Update README.md

012150f verified 5 months ago

3.97 kB

	---
	library_name: transformers
	tags:
	- text-generation-inference
	- PRM
	- Code
	- Math
	license: apache-2.0
	language:
	- en
	base_model:
	- Qwen/Qwen2.5-1.5B-Instruct
	pipeline_tag: text-generation
	---

	![PRM.png](https://cdn-uploads.huggingface.co/production/uploads/65bb837dbfb878f46c77de4c/2inJGKPx_BrMcID7Osto-.png)

	# Deepthink-1.5B-Open-PRM

	> Deepthink-1.5B-Open-PRM is a process-supervised reasoning model fine-tuned from Qwen2.5 1.5B using Process Reward Models (PRM). It excels at step-by-step mathematical problem solving in both English and Simplified Chinese, offering interpretable, logically structured responses for use in education, STEM tutoring, and lightweight math agents.

	## Key Features

	1. Process Reward Model Supervision (PRM)
	Fine-tuned with PRMs to reward high-quality intermediate reasoning steps — fostering step-by-step interpretability, accuracy, and educational transparency.

	2. Compact Foundation (Qwen2.5 0.5B)
	Built upon the highly efficient Qwen2.5 1.5B architecture and scaled up through distillation and reward-based alignment to 1.5B parameters, balancing reasoning quality and deployment efficiency.

	3. Bilingual Math Capability
	Fluent in solving and explaining math problems in both English and Simplified Chinese, making it ideal for multilingual classrooms and tutoring platforms.

	4. Process-Supervised Math Reasoning
	Trained to reason like a teacher — showing each logical step before delivering an answer. Ideal for learners who need to understand the “how” and “why” behind each solution.

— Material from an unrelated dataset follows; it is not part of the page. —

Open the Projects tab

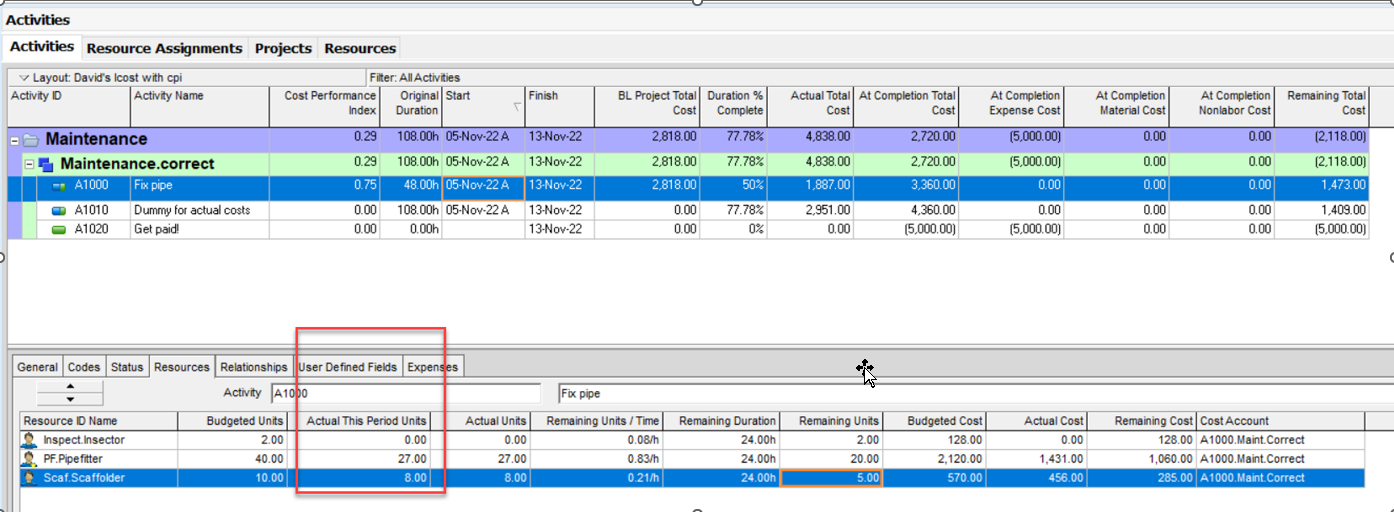point(283,48)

	5. Long-Context & Word Problem Reasoning
	Especially proficient with multi-step arithmetic, word problems, logic puzzles, and middle school to early college-level math.

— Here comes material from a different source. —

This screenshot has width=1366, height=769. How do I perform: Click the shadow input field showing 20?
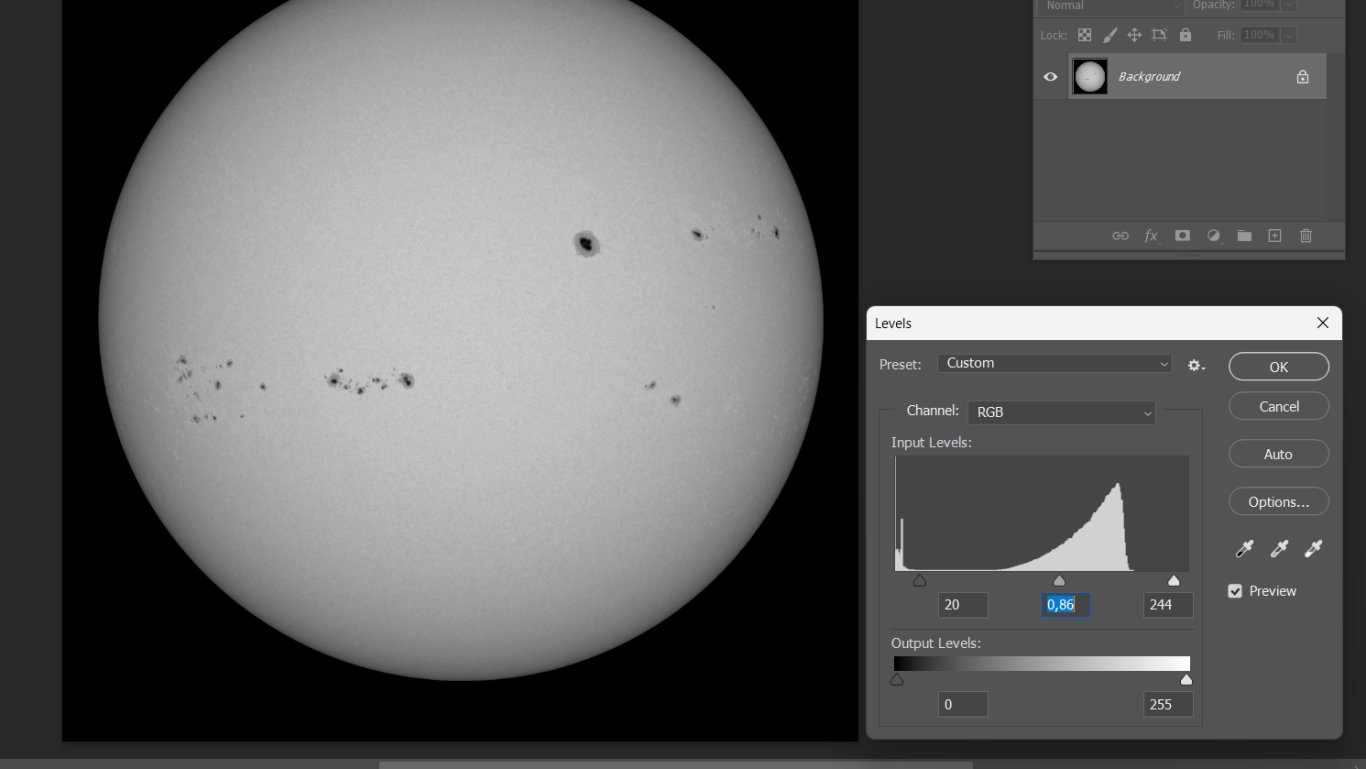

	## Quickstart with Transformers

	```python
	from transformers import AutoModelForCausalLM, AutoTokenizer

	model_name = "prithivMLmods/Deepthink-1.5B-Open-PRM"

	model = AutoModelForCausalLM.from_pretrained(
	model_name,
	torch_dtype="auto",
	device_map="auto"
	)
	tokenizer = AutoTokenizer.from_pretrained(model_name)

	prompt = "Solve: A tank can be filled by one pipe in 6 hours and emptied by another in 9 hours. How long will it take to fill the tank if both pipes are opened together?"

	messages = [
	{"role": "system", "content": "You are a helpful math tutor who explains each step clearly."},
	{"role": "user", "content": prompt}
	]

	text = tokenizer.apply_chat_template(
	messages,
	tokenize=False,
	add_generation_prompt=True
	)
	model_inputs = tokenizer([text], return_tensors="pt").to(model.device)

	generated_ids = model.generate(
	**model_inputs,
	max_new_tokens=512
	)
	generated_ids = [
	output_ids[len(input_ids):] for input_ids, output_ids in zip(model_inputs.input_ids, generated_ids)
	]

	response = tokenizer.batch_decode(generated_ids, skip_special_tokens=True)[0]
	```

	## Intended Use

	- Math Education Agents: Tutors that explain problems step by step, helping users build understanding through reasoning.
	- Bilingual Learning Platforms: Apps that teach math in both Chinese and English.
	- STEM-Oriented Assistants: Supports early-stage problem solving in science and engineering contexts.
	- Lightweight LLM Deployments: Optimized for low-resource environments, from browsers to mobile devices.

	## Limitations

	1. Domain Specificity
	Primarily tuned for math reasoning — performance may degrade on unrelated tasks like creative writing or open dialogue.

	2. Model Size Constraint
	While efficient, 1.5B parameters may struggle with highly abstract or very long multi-domain tasks.

	3. PRM Bias Generalization
	PRM training can bias toward rewardable structures — results should still be reviewed for correctness and completeness.

	4. Prompt Structure Sensitivity
	Well-structured queries yield more accurate and educationally useful outputs.